El 21 de abril de 2026, Delcy Rodríguez, encargada del régimen venezolano, informó que solicitó al Fondo Monetario Internacional (FMI) el acceso a los Derechos Especiales de Giro (DEG) pertenecientes al país, los cuales ascienden a unos 5 mil millones de dólares.
Al respecto consultamos con el Economista José Luis Alcocer quien informó que, aun cuando la solicitud puede hacerla, para el caso de los DEG tiene matices técnicos importante sobre el «cómo» se realiza esta operación.
Explicó que los Derechos Especiales de Giro (DEG) no son una moneda en sí misma, sino un activo de reserva internacional que puede ser utilizado para obtener liquidez, cancelar obligaciones o servir como garantía en operaciones específicas. “Por esa razón” apuntó, “de acuerdo al Convenio Constitutivo del FMI, los países miembros tienen permitido realizar operaciones autorizadas entre sí. Esto incluye el uso de los DEG como garantía real o prenda, esto significa que el préstamo no es directo con el FMI, sino que este sirve de intermediario.
Adelantó el Economista que en el mecanismo para realizar transacciones un país puede recibir un préstamo de otro país miembro o de una institución prescrita como el Banco Mundial o el BID y poner sus DEG como respaldo. Si el prestatario no paga, el prestamista puede ejecutar la garantía y quedarse con los DEG. Esta operación requiere de extrema responsabilidad por parte del estado venezolano, su poder ejecutivo y la directiva del BCV,
Aclaró que mas que un «préstamo con respaldo», lo más común es que los países intercambien sus DEG por divisas de libre uso (dólares, euros, yuanes, etc.) a través de los Acuerdos Voluntarios de Negociación.
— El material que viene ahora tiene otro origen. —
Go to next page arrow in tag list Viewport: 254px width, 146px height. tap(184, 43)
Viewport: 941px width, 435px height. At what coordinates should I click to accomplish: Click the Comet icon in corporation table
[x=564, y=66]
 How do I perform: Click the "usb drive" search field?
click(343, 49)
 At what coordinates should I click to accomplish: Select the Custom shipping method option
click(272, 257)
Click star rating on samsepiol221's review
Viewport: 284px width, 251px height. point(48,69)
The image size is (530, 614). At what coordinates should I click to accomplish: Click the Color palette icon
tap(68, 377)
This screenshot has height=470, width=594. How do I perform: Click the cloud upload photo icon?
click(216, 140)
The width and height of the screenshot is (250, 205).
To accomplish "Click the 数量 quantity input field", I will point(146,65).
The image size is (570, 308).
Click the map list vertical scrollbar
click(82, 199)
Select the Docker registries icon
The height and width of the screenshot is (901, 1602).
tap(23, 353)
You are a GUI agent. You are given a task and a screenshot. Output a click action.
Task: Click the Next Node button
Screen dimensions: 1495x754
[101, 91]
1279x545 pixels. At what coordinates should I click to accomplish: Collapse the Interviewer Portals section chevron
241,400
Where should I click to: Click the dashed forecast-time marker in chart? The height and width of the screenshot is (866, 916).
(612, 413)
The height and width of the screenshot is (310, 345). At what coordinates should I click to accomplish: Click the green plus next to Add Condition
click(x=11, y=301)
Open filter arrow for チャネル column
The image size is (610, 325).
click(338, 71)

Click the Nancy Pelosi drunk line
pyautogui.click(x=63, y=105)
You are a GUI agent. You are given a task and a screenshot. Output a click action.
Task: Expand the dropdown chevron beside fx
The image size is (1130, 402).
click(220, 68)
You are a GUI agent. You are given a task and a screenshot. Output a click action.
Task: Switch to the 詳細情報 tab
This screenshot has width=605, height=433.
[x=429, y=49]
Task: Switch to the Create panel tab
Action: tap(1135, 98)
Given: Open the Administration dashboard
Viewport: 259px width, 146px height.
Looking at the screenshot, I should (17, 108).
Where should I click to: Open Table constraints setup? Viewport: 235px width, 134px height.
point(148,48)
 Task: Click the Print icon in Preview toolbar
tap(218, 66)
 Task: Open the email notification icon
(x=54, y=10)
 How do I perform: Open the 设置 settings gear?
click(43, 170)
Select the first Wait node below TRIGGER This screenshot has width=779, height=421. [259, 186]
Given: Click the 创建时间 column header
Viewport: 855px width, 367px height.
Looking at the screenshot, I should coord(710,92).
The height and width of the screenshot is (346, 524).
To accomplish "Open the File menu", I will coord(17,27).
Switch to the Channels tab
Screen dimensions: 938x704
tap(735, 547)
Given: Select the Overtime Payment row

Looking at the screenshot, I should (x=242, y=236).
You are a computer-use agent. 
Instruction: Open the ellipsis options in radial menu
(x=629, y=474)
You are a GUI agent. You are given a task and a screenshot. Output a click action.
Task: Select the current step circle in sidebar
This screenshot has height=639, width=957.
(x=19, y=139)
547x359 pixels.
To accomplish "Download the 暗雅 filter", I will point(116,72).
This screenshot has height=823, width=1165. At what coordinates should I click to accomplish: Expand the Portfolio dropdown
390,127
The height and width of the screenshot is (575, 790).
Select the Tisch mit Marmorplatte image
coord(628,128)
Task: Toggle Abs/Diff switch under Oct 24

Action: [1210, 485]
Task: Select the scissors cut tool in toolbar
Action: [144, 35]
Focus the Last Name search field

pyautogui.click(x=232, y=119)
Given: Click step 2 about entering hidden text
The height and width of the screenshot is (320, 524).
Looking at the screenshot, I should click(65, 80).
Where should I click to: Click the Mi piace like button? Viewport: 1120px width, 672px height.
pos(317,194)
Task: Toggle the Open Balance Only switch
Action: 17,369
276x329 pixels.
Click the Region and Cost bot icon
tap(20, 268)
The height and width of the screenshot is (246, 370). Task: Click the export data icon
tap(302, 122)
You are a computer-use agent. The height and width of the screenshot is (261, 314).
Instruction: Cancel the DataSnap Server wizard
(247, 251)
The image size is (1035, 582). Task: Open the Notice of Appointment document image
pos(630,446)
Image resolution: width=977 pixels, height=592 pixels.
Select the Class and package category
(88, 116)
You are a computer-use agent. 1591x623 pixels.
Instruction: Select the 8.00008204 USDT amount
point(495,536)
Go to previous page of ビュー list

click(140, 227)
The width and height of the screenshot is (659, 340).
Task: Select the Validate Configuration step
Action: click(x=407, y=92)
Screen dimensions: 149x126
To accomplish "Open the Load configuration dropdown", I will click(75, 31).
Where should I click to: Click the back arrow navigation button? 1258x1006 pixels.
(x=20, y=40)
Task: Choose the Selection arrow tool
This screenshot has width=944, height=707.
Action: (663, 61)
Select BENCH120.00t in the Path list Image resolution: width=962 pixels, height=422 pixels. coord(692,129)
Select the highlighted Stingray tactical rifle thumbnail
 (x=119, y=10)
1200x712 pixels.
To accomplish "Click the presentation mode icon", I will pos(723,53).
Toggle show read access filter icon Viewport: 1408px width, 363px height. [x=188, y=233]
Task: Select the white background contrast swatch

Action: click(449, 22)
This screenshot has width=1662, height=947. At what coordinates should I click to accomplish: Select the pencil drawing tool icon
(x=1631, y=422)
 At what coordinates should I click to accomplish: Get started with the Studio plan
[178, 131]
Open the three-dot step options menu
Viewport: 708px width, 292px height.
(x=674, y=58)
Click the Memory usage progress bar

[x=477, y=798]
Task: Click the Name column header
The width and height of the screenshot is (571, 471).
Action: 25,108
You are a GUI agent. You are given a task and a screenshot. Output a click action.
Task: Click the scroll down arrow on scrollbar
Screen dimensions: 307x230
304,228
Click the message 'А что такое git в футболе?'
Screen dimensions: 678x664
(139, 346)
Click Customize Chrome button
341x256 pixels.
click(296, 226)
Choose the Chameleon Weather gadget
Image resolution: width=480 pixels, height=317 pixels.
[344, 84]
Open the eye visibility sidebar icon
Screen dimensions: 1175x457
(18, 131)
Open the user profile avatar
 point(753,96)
En ese proceso el país solicita al FMI la conversión y el FMI actúa como intermediario para que otros países con posiciones externas fuertes compren esos DEG a cambio de moneda dura.
José Luis Alcocer, quien también coordina al movimiento Unidad Matancera en SIDOR concluye en que, si un país utiliza sus DEG como colateral para obtener financiamiento externo, su contraparte debe ser otro banco central o una institución oficial reconocida por el Fondo. De esta manera se puede estabilizar la balanza de pagos sin recurrir exclusivamente a préstamos directos del FMI. “Sin embargo”, admite para finalizar “esta transacción amerita de una extrema confianza en las instituciones, lo cual es un atributo que todavía está en recuperación en Venezuela y se mide en parámetros como el riesgo país, independencia de poderes, libertad comercial, inflación, PIB, etc., ¿Estará el régimen venezolano en capacidad de presentar esas cartas de solvencia?